- **TASK REQUIREMENTS**
Write out the following records exactly, each one in full.

Stored data:
..............................

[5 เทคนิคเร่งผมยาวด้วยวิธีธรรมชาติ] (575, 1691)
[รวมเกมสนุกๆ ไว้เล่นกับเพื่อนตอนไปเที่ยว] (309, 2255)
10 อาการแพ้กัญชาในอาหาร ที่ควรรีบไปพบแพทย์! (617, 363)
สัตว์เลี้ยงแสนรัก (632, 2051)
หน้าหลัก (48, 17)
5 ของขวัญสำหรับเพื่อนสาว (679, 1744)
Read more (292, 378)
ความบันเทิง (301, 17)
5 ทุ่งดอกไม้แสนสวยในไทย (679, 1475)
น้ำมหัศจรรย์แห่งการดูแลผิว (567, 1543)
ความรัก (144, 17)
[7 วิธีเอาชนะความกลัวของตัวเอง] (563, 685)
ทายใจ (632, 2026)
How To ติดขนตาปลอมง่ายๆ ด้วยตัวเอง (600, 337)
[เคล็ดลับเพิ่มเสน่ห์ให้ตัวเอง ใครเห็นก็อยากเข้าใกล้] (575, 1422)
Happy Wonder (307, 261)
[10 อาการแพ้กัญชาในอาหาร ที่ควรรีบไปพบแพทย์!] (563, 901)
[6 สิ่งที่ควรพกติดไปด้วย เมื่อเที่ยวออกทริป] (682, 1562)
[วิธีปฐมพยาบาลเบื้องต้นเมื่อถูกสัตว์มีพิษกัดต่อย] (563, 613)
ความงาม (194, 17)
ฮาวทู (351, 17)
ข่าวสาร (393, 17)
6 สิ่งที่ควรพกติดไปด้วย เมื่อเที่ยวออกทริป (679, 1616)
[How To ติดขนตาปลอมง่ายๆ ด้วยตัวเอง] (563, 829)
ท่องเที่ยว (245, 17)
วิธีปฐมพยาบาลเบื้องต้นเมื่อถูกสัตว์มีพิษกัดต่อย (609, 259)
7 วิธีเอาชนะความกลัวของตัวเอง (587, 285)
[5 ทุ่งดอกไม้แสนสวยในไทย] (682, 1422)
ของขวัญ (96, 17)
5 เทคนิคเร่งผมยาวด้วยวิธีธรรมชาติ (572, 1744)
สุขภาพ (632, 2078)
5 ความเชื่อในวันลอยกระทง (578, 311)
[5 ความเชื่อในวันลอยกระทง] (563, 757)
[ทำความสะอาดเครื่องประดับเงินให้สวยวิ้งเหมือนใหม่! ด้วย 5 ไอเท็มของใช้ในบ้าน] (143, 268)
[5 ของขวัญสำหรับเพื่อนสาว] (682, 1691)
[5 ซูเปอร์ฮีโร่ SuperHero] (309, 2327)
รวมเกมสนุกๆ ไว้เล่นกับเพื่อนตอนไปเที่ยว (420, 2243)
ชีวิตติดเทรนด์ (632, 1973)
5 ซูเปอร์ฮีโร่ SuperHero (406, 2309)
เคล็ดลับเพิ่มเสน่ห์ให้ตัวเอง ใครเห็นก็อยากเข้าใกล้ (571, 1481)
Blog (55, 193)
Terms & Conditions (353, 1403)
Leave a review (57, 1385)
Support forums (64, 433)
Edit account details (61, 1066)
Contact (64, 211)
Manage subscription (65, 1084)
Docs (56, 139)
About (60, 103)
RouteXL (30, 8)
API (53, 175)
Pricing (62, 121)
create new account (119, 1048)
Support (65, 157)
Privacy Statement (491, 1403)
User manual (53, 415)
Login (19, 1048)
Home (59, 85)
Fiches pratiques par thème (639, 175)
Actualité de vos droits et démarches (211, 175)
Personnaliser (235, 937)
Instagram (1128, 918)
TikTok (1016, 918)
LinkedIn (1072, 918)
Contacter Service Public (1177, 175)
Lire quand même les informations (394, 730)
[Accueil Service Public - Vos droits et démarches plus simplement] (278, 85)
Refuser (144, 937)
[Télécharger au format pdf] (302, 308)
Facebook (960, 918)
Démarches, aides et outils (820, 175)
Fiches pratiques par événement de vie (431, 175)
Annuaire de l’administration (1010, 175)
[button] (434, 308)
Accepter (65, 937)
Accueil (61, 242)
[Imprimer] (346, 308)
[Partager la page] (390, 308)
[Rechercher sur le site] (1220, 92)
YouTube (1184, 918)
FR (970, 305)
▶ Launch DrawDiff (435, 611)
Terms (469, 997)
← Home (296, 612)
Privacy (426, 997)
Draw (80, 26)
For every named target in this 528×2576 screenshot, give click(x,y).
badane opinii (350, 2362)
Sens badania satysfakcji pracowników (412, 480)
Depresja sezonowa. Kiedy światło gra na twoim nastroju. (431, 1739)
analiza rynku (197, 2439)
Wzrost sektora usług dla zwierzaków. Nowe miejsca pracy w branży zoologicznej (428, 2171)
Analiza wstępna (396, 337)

..............................

- **RESULT FOR THIS EXERCISE**
[5 เทคนิคเร่งผมยาวด้วยวิธีธรรมชาติ] (575, 1691)
[รวมเกมสนุกๆ ไว้เล่นกับเพื่อนตอนไปเที่ยว] (309, 2255)
10 อาการแพ้กัญชาในอาหาร ที่ควรรีบไปพบแพทย์! (617, 363)
สัตว์เลี้ยงแสนรัก (632, 2051)
หน้าหลัก (48, 17)
5 ของขวัญสำหรับเพื่อนสาว (679, 1744)
Read more (292, 378)
ความบันเทิง (301, 17)
5 ทุ่งดอกไม้แสนสวยในไทย (679, 1475)
น้ำมหัศจรรย์แห่งการดูแลผิว (567, 1543)
ความรัก (144, 17)
[7 วิธีเอาชนะความกลัวของตัวเอง] (563, 685)
ทายใจ (632, 2026)
How To ติดขนตาปลอมง่ายๆ ด้วยตัวเอง (600, 337)
[เคล็ดลับเพิ่มเสน่ห์ให้ตัวเอง ใครเห็นก็อยากเข้าใกล้] (575, 1422)
Happy Wonder (307, 261)
[10 อาการแพ้กัญชาในอาหาร ที่ควรรีบไปพบแพทย์!] (563, 901)
[6 สิ่งที่ควรพกติดไปด้วย เมื่อเที่ยวออกทริป] (682, 1562)
[วิธีปฐมพยาบาลเบื้องต้นเมื่อถูกสัตว์มีพิษกัดต่อย] (563, 613)
ความงาม (194, 17)
ฮาวทู (351, 17)
ข่าวสาร (393, 17)
6 สิ่งที่ควรพกติดไปด้วย เมื่อเที่ยวออกทริป (679, 1616)
[How To ติดขนตาปลอมง่ายๆ ด้วยตัวเอง] (563, 829)
ท่องเที่ยว (245, 17)
วิธีปฐมพยาบาลเบื้องต้นเมื่อถูกสัตว์มีพิษกัดต่อย (609, 259)
7 วิธีเอาชนะความกลัวของตัวเอง (587, 285)
[5 ทุ่งดอกไม้แสนสวยในไทย] (682, 1422)
ของขวัญ (96, 17)
5 เทคนิคเร่งผมยาวด้วยวิธีธรรมชาติ (572, 1744)
สุขภาพ (632, 2078)
5 ความเชื่อในวันลอยกระทง (578, 311)
[5 ความเชื่อในวันลอยกระทง] (563, 757)
[ทำความสะอาดเครื่องประดับเงินให้สวยวิ้งเหมือนใหม่! ด้วย 5 ไอเท็มของใช้ในบ้าน] (143, 268)
[5 ของขวัญสำหรับเพื่อนสาว] (682, 1691)
[5 ซูเปอร์ฮีโร่ SuperHero] (309, 2327)
รวมเกมสนุกๆ ไว้เล่นกับเพื่อนตอนไปเที่ยว (420, 2243)
ชีวิตติดเทรนด์ (632, 1973)
5 ซูเปอร์ฮีโร่ SuperHero (406, 2309)
เคล็ดลับเพิ่มเสน่ห์ให้ตัวเอง ใครเห็นก็อยากเข้าใกล้ (571, 1481)
Blog (55, 193)
Terms & Conditions (353, 1403)
Leave a review (57, 1385)
Support forums (64, 433)
Edit account details (61, 1066)
Contact (64, 211)
Manage subscription (65, 1084)
Docs (56, 139)
About (60, 103)
RouteXL (30, 8)
API (53, 175)
Pricing (62, 121)
create new account (119, 1048)
Support (65, 157)
Privacy Statement (491, 1403)
User manual (53, 415)
Login (19, 1048)
Home (59, 85)
Fiches pratiques par thème (639, 175)
Actualité de vos droits et démarches (211, 175)
Personnaliser (235, 937)
Instagram (1128, 918)
TikTok (1016, 918)
LinkedIn (1072, 918)
Contacter Service Public (1177, 175)
Lire quand même les informations (394, 730)
[Accueil Service Public - Vos droits et démarches plus simplement] (278, 85)
Refuser (144, 937)
[Télécharger au format pdf] (302, 308)
Facebook (960, 918)
Démarches, aides et outils (820, 175)
Fiches pratiques par événement de vie (431, 175)
Annuaire de l’administration (1010, 175)
[button] (434, 308)
Accepter (65, 937)
Accueil (61, 242)
[Imprimer] (346, 308)
[Partager la page] (390, 308)
[Rechercher sur le site] (1220, 92)
YouTube (1184, 918)
FR (970, 305)
▶ Launch DrawDiff (435, 611)
Terms (469, 997)
← Home (296, 612)
Privacy (426, 997)
Draw (80, 26)
For every named target in this 528×2576 screenshot, give click(x,y).
badane opinii (350, 2362)
Sens badania satysfakcji pracowników (412, 480)
Depresja sezonowa. Kiedy światło gra na twoim nastroju. (431, 1739)
analiza rynku (197, 2439)
Wzrost sektora usług dla zwierzaków. Nowe miejsca pracy w branży zoologicznej (428, 2171)
Analiza wstępna (396, 337)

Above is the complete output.